# Task instructions
Return the data verbatim, from the line containing "Where should I click to: Select" up to and including the line containing "Looking at the screenshot, I should click(x=66, y=324).".
+ + + + + + +
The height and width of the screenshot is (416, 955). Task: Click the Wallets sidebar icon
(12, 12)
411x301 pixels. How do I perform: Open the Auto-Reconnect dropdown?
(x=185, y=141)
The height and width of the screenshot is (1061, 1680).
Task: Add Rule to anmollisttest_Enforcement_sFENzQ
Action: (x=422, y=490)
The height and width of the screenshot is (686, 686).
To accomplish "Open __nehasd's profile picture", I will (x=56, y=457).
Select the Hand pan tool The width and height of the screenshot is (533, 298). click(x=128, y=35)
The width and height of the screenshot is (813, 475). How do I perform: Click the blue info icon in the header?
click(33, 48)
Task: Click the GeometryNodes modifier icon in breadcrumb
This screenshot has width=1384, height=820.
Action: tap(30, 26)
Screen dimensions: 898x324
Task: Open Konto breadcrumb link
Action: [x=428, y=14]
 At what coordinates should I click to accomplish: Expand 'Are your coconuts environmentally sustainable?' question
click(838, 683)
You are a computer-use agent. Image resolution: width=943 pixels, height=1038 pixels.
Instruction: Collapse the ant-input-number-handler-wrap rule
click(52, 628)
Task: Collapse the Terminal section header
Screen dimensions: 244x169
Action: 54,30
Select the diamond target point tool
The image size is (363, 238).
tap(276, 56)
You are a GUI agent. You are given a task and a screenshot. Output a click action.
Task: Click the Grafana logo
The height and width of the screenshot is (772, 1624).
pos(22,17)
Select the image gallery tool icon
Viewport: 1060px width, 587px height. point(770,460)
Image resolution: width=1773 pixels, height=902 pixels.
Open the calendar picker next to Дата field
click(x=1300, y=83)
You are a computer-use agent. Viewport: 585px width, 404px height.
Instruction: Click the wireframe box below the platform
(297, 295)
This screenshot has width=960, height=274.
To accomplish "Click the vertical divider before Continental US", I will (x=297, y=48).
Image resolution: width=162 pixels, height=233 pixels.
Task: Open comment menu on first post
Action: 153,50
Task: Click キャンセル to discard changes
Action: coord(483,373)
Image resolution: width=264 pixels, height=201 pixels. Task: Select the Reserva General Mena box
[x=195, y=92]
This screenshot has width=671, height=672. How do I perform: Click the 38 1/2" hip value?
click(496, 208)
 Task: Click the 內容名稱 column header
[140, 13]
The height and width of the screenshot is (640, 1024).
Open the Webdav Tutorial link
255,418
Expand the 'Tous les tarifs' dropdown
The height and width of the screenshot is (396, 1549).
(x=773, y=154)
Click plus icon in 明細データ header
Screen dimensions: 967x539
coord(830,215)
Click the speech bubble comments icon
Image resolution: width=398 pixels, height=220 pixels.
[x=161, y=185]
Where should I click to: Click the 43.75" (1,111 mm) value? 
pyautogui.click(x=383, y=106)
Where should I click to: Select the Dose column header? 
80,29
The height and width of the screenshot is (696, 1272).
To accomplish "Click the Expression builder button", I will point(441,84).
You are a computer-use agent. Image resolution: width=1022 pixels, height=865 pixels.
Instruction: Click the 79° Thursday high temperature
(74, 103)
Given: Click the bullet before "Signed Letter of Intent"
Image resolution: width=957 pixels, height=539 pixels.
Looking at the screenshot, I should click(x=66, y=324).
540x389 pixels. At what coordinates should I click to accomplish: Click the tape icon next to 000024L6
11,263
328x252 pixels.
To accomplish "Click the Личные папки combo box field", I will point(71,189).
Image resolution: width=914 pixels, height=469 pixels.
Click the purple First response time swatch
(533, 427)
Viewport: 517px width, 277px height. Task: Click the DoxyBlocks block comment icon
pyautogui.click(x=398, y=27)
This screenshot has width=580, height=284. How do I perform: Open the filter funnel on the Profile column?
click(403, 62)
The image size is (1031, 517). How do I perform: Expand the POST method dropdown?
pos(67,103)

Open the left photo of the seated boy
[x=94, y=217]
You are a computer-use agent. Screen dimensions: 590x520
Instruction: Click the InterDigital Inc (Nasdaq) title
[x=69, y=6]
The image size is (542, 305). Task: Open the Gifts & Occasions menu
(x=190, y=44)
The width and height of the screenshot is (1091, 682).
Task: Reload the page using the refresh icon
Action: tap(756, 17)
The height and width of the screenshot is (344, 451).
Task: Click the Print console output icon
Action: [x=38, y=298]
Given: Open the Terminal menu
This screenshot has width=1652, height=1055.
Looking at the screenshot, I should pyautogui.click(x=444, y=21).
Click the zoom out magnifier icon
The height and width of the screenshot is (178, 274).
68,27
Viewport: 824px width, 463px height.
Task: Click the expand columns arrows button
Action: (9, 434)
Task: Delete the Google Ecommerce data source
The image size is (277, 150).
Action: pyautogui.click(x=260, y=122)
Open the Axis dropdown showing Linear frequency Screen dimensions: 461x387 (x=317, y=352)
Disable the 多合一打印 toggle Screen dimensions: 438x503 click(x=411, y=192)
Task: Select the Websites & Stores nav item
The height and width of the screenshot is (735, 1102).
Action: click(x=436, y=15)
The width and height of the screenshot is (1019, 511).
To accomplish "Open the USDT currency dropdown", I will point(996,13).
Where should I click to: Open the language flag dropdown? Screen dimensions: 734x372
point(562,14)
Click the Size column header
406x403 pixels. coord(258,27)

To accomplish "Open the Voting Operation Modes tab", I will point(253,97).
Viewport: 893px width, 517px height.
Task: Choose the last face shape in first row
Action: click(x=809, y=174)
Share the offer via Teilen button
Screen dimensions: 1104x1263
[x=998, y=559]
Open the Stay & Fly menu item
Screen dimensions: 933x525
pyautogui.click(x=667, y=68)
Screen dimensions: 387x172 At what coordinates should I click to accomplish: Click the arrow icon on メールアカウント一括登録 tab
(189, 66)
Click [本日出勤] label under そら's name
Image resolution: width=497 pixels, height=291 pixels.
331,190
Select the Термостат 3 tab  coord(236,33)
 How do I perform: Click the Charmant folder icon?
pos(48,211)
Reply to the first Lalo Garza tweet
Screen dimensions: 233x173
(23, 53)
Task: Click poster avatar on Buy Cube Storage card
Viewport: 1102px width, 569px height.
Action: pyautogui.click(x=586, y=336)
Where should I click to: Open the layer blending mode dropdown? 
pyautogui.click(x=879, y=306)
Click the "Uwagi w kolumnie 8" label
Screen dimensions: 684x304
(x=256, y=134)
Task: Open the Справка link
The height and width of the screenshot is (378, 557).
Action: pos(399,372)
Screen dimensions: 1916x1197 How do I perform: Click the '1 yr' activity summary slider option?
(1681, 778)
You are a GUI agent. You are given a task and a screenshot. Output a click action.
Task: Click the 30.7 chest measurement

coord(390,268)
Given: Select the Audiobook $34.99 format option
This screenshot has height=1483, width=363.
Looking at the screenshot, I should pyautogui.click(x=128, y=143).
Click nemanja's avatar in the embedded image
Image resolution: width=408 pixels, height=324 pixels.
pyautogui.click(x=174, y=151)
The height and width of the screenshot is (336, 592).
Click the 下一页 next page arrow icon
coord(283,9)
+ + + + + + +
# Written reply
Where should I click to: Select the Dose column header? 
80,29
The height and width of the screenshot is (696, 1272).
To accomplish "Click the Expression builder button", I will point(441,84).
You are a computer-use agent. Image resolution: width=1022 pixels, height=865 pixels.
Instruction: Click the 79° Thursday high temperature
(74, 103)
Given: Click the bullet before "Signed Letter of Intent"
Image resolution: width=957 pixels, height=539 pixels.
Looking at the screenshot, I should click(x=66, y=324).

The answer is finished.